# Classifying Names with a Character Level RNN

In this tutorial we try to predict the nationality of a name by processing it through a bidirectional LSTM one character at a time. We have 18 input files, each corresponding to a different nationality. We will store the names in a dictionary of the form `{'Nationality': [name1, name2, ...], ...}`. The [`glob` module](https://docs.python.org/3/library/glob.html) is more convenient than `os.listdir` for this purpsose, as it returns the full path.

In [35]:
from io import open
import glob
import string
from functools import reduce


file_list = glob.glob('../data/names/*.txt')
print(file_list)

['../data/names/German.txt', '../data/names/Arabic.txt', '../data/names/Vietnamese.txt', '../data/names/Dutch.txt', '../data/names/Polish.txt', '../data/names/Portuguese.txt', '../data/names/Scottish.txt', '../data/names/Korean.txt', '../data/names/Irish.txt', '../data/names/Russian.txt', '../data/names/Czech.txt', '../data/names/Greek.txt', '../data/names/Italian.txt', '../data/names/Spanish.txt', '../data/names/French.txt', '../data/names/Japanese.txt', '../data/names/English.txt', '../data/names/Chinese.txt']

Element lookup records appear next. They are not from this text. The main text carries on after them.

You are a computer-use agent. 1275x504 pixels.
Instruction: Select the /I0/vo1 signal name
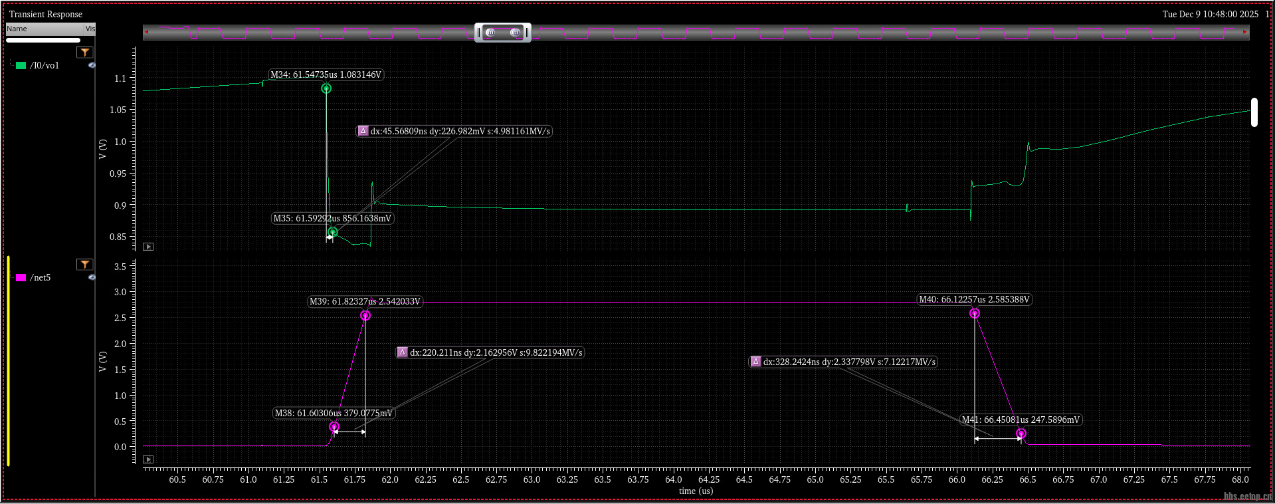point(45,65)
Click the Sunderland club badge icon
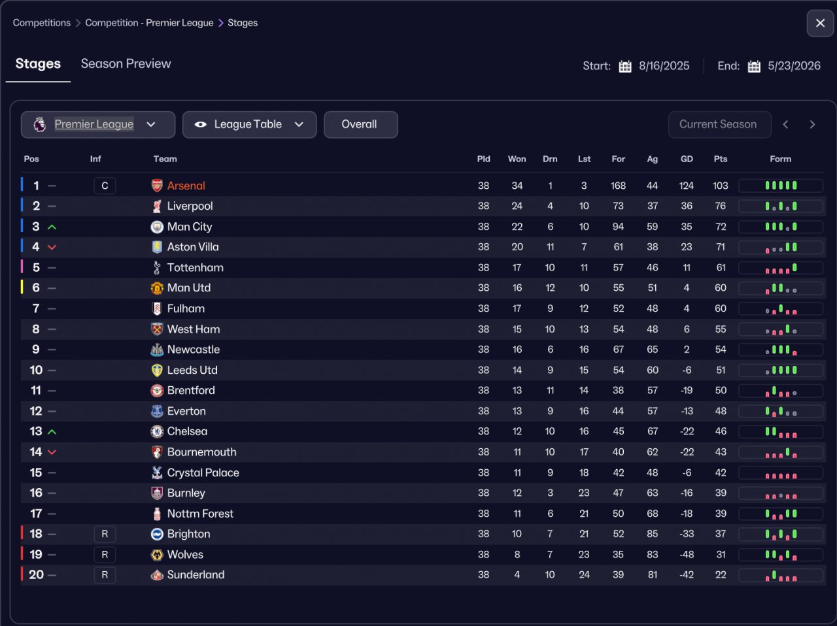 tap(157, 575)
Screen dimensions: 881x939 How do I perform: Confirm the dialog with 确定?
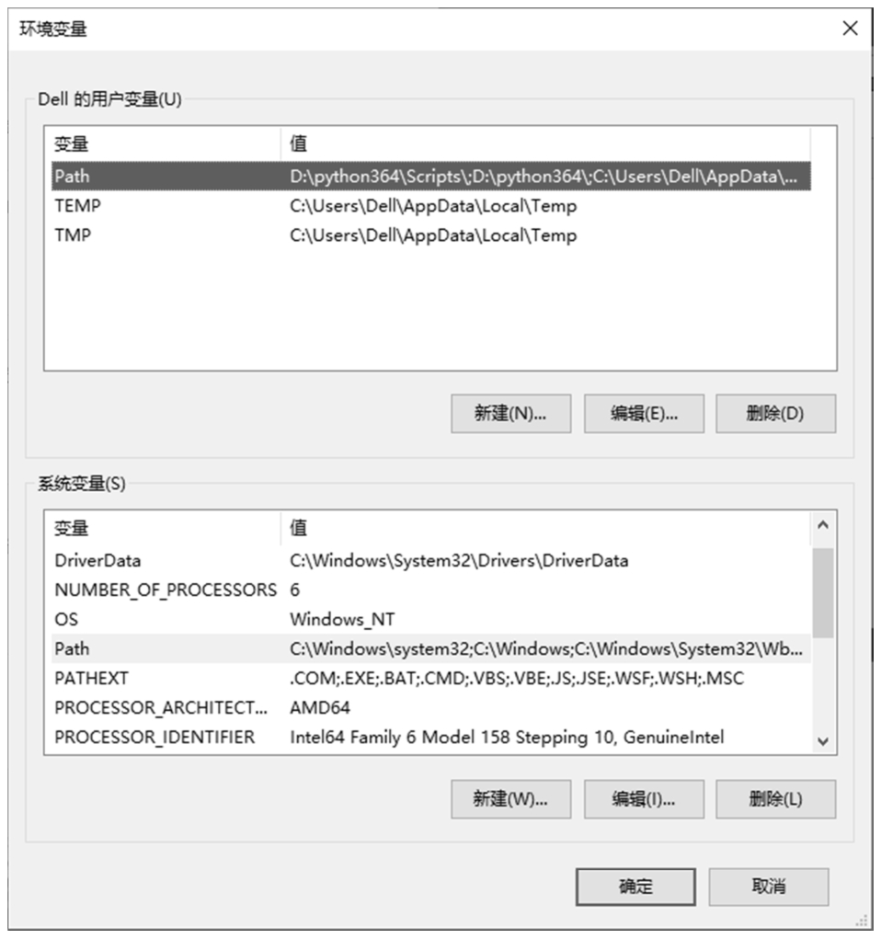coord(635,887)
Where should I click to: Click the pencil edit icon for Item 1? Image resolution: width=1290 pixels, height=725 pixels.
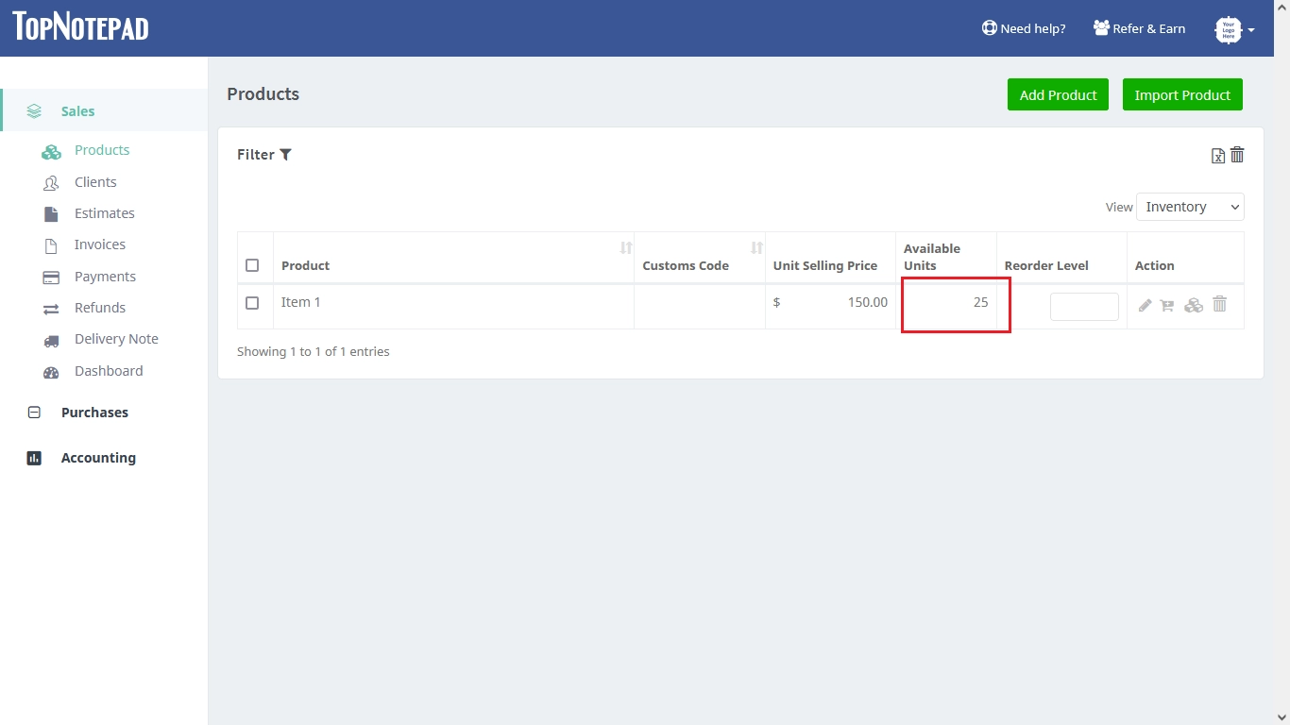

Let's create the dictionary:

In [46]:
category_lines = {}
for file_name in file_list:
    nationality = os.path.basename(os.path.splitext(file_name)[0])
    name_list = []
    for line in open(file_name, 'r'):
        name_list.append(line.rstrip())
    category_lines[nationality] = name_list

Some of the names contain accents and other non-ASCII characters that can make things complicated. We may convert all the characters to plain ASCII, as shown in the vignette, but our task would probably be easier if we could account for the non-ASCII characters. Let's try this approach! We read each file in turn, and for each file we extract the set of unique characters.

In [26]:
def get_unique_characters(filename):
    character_sets = []
    for name in open(filename, 'r'):
        character_sets.append(set(name.lower()))
    unique_characters = reduce(set.union, character_sets)
    return unique_characters

Let's try with the first element of `file_list`, which contains the German names.

In [30]:
unique_german = get_unique_characters(file_list[0])
print(unique_german)
print(len(unique_german))

{'g', 'ß', 'ä', 'w', 'i', 'k', 'd', 'n', 'l', 'e', 'ü', 'x', 'q', 'o', 'ö', ' ', 'y', '\n', 'c', 'b', 'a', 'h', 'f', 'z', 's', 'm', 't', 'r', 'v', 'u', 'j', 'p'}
32


Let's run this method on all files:

In [29]:
all_unique_characters = [get_unique_characters(f) for f in file_list]
all_unique_characters = reduce(set.union, all_unique_characters)
print(all_unique_characters)
print(len(all_unique_characters))

{"'", ',', 'g', 'ß', 'ä', 'w', 'i', 'k', 'ż', '-', '/', '1', 'á', 'e', 'õ', 'ł', 'ö', ' ', 'ñ', '\n', 'b', 'ã', 'a', 'é', ':', 's', 'm', 't', '\xa0', 'u', 'p', 'ú', 'ą', 'à', 'ì', 'd', 'ń', 'n', 'ê', 'l', 'ò', 'ü', 'x', 'q', 'ś', 'o', 'í', 'ç', 'ù', 'y', 'c', 'h', 'f', 'z', 'è', 'r', 'v', 'j', 'ó'}
59


This gives us all the characters appearing in the files. We can turn this into a dictionary to later create one-hot encodings of the individual characters.

In [34]:
character_dict = {char: ix for ix, char in enumerate(all_unique_characters)}
print(character_dict)

{"'": 0, ',': 1, 'g': 2, 'ß': 3, 'ä': 4, 'w': 5, 'i': 6, 'k': 7, 'ż': 8, '-': 9, '/': 10, '1': 11, 'á': 12, 'e': 13, 'õ': 14, 'ł': 15, 'ö': 16, ' ': 17, 'ñ': 18, '\n': 19, 'b': 20, 'ã': 21, 'a': 22, 'é': 23, ':': 24, 's': 25, 'm': 26, 't': 27, '\xa0': 28, 'u': 29, 'p': 30, 'ú': 31, 'ą': 32, 'à': 33, 'ì': 34, 'd': 35, 'ń': 36, 'n': 37, 'ê': 38, 'l': 39, 'ò': 40, 'ü': 41, 'x': 42, 'q': 43, 'ś': 44, 'o': 45, 'í': 46, 'ç': 47, 'ù': 48, 'y': 49, 'c': 50, 'h': 51, 'f': 52, 'z': 53, 'è': 54, 'r': 55, 'v': 56, 'j': 57, 'ó': 58}